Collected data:
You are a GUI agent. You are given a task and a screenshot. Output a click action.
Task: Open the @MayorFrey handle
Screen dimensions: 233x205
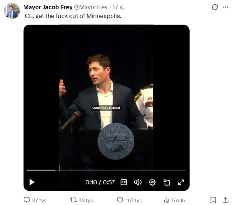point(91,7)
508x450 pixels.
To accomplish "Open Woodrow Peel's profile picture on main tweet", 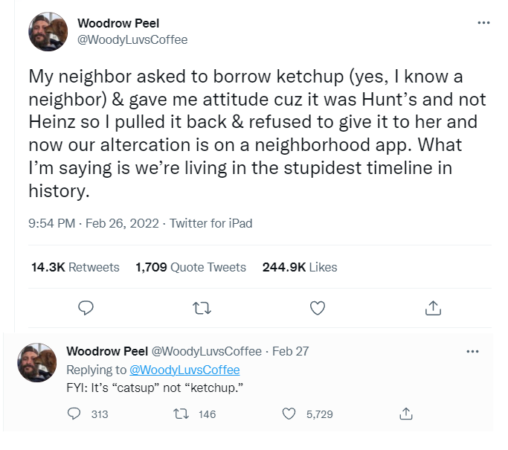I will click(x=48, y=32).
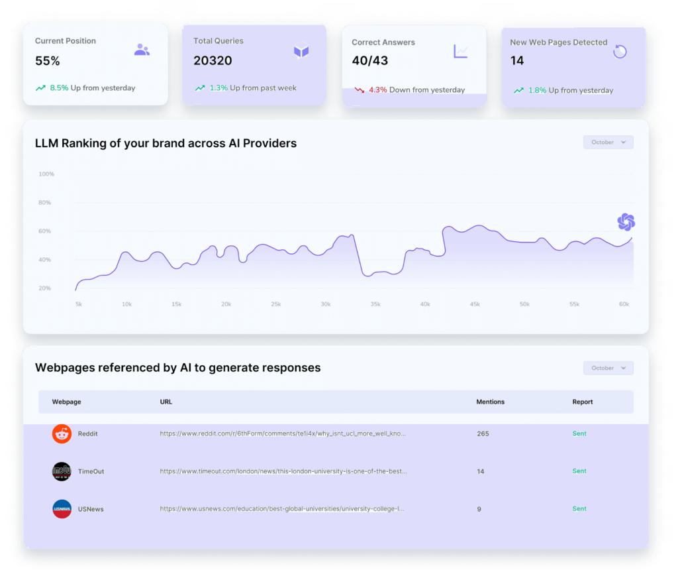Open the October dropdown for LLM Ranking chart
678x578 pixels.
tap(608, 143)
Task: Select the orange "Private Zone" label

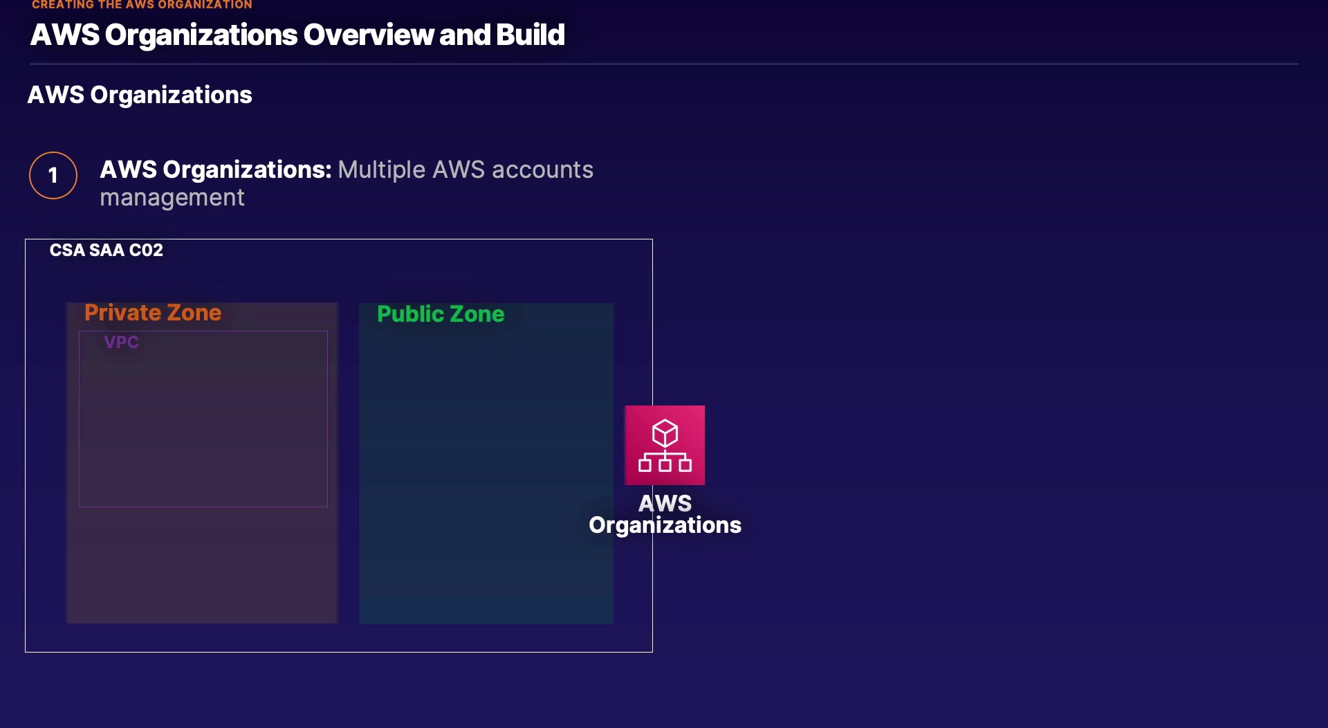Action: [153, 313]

...

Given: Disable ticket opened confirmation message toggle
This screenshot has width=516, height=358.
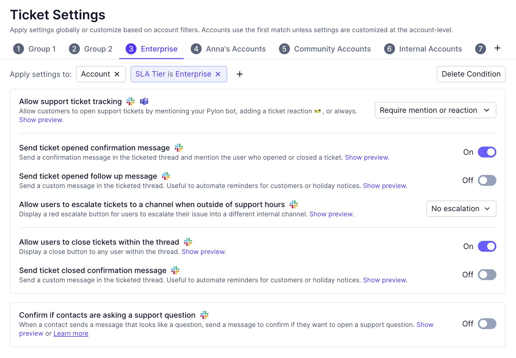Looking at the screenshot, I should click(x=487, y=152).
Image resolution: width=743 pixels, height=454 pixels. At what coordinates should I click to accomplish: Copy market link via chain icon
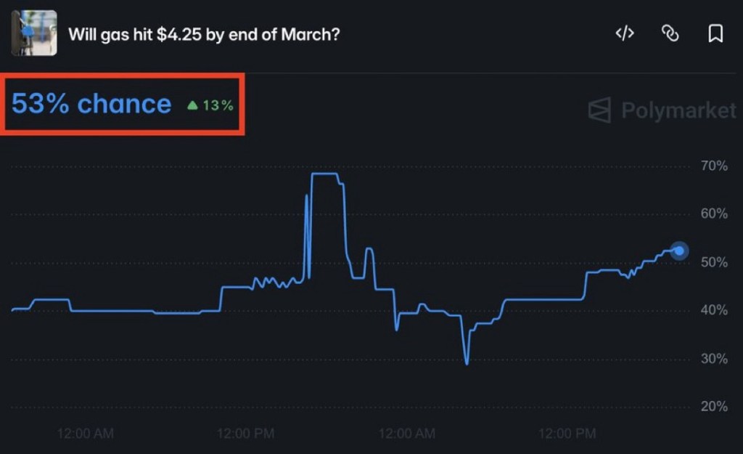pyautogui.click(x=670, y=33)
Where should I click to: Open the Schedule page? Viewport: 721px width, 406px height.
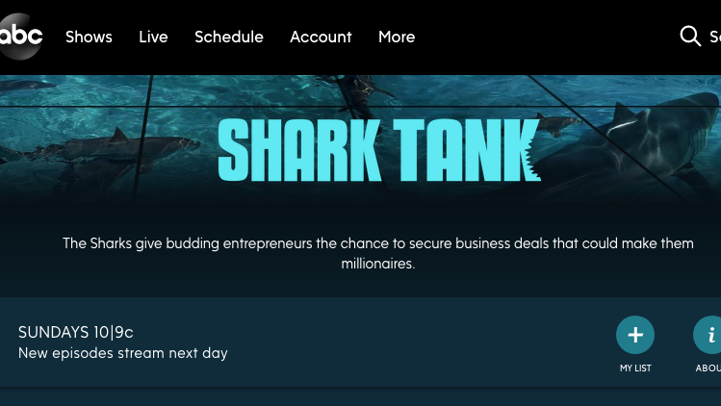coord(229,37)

- TASK DETAILS: In the records above, find the line with "You are a GUI" and the line with "508x450 pixels.". Write out exactly those lines and every one between, with no pictures and no other lines.

- RESULT OF THIS TASK:
You are a GUI agent. You are given a task and a screenshot. Output a click action.
Task: Open the @MayorFrey handle
Screen dimensions: 233x205
point(91,7)
508x450 pixels.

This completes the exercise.